**REQUEST:** Reproduce all of the material below word for word, keeping every line in its original order and adding nothing.

**MATERIAL PROVIDED:**
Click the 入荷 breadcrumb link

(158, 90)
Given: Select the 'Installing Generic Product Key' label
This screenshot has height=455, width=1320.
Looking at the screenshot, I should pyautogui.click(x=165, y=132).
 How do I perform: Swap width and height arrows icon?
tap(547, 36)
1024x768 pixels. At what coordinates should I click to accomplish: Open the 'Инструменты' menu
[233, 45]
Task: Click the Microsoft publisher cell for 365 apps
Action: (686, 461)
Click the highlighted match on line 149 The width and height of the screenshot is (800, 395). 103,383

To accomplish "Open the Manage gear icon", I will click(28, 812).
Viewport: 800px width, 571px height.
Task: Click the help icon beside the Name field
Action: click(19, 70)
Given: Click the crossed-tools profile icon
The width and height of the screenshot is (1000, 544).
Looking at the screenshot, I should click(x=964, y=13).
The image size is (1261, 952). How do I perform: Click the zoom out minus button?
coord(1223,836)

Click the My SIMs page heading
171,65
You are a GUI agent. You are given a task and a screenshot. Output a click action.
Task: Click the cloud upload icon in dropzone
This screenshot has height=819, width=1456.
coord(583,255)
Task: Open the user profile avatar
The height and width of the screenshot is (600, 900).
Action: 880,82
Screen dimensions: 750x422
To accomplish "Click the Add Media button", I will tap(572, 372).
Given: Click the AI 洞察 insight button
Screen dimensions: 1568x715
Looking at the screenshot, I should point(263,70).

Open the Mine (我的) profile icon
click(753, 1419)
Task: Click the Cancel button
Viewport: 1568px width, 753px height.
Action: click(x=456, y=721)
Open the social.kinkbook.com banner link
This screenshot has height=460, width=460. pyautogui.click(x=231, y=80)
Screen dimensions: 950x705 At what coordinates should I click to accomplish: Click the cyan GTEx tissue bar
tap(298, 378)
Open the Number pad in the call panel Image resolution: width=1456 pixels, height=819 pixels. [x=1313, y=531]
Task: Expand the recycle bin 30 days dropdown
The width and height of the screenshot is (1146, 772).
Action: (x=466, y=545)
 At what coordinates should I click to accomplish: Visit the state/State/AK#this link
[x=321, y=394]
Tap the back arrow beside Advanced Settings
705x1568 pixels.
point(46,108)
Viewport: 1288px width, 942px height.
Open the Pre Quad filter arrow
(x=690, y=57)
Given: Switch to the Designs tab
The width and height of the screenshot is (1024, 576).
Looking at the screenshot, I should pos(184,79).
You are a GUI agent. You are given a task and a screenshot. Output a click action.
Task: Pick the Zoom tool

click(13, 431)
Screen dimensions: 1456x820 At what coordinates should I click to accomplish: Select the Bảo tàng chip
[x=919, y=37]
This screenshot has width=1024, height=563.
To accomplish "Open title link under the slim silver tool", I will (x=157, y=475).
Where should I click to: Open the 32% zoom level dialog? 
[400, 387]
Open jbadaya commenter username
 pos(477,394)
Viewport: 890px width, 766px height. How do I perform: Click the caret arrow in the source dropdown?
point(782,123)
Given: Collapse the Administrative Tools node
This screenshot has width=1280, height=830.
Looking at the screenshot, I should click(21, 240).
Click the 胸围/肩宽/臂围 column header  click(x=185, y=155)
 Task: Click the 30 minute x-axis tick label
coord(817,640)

**COMPLETE RESPONSE:**
Click the 入荷 breadcrumb link

(158, 90)
Given: Select the 'Installing Generic Product Key' label
This screenshot has height=455, width=1320.
Looking at the screenshot, I should pyautogui.click(x=165, y=132).
 How do I perform: Swap width and height arrows icon?
tap(547, 36)
1024x768 pixels. At what coordinates should I click to accomplish: Open the 'Инструменты' menu
[233, 45]
Task: Click the Microsoft publisher cell for 365 apps
Action: (686, 461)
Click the highlighted match on line 149 The width and height of the screenshot is (800, 395). 103,383

To accomplish "Open the Manage gear icon", I will click(28, 812).
Viewport: 800px width, 571px height.
Task: Click the help icon beside the Name field
Action: click(19, 70)
Given: Click the crossed-tools profile icon
The width and height of the screenshot is (1000, 544).
Looking at the screenshot, I should click(x=964, y=13).
The image size is (1261, 952). How do I perform: Click the zoom out minus button?
coord(1223,836)

Click the My SIMs page heading
171,65
You are a GUI agent. You are given a task and a screenshot. Output a click action.
Task: Click the cloud upload icon in dropzone
This screenshot has height=819, width=1456.
coord(583,255)
Task: Open the user profile avatar
The height and width of the screenshot is (600, 900).
Action: 880,82
Screen dimensions: 750x422
To accomplish "Click the Add Media button", I will tap(572, 372).
Given: Click the AI 洞察 insight button
Screen dimensions: 1568x715
Looking at the screenshot, I should point(263,70).

Open the Mine (我的) profile icon
click(753, 1419)
Task: Click the Cancel button
Viewport: 1568px width, 753px height.
Action: click(x=456, y=721)
Open the social.kinkbook.com banner link
This screenshot has height=460, width=460. pyautogui.click(x=231, y=80)
Screen dimensions: 950x705 At what coordinates should I click to accomplish: Click the cyan GTEx tissue bar
tap(298, 378)
Open the Number pad in the call panel Image resolution: width=1456 pixels, height=819 pixels. [x=1313, y=531]
Task: Expand the recycle bin 30 days dropdown
The width and height of the screenshot is (1146, 772).
Action: (x=466, y=545)
 At what coordinates should I click to accomplish: Visit the state/State/AK#this link
[x=321, y=394]
Tap the back arrow beside Advanced Settings
705x1568 pixels.
point(46,108)
Viewport: 1288px width, 942px height.
Open the Pre Quad filter arrow
(x=690, y=57)
Given: Switch to the Designs tab
The width and height of the screenshot is (1024, 576).
Looking at the screenshot, I should pos(184,79).
You are a GUI agent. You are given a task and a screenshot. Output a click action.
Task: Pick the Zoom tool

click(13, 431)
Screen dimensions: 1456x820 At what coordinates should I click to accomplish: Select the Bảo tàng chip
[x=919, y=37]
This screenshot has width=1024, height=563.
To accomplish "Open title link under the slim silver tool", I will (x=157, y=475).
Where should I click to: Open the 32% zoom level dialog? 
[400, 387]
Open jbadaya commenter username
 pos(477,394)
Viewport: 890px width, 766px height. How do I perform: Click the caret arrow in the source dropdown?
point(782,123)
Given: Collapse the Administrative Tools node
This screenshot has width=1280, height=830.
Looking at the screenshot, I should click(21, 240).
Click the 胸围/肩宽/臂围 column header  click(x=185, y=155)
 Task: Click the 30 minute x-axis tick label
coord(817,640)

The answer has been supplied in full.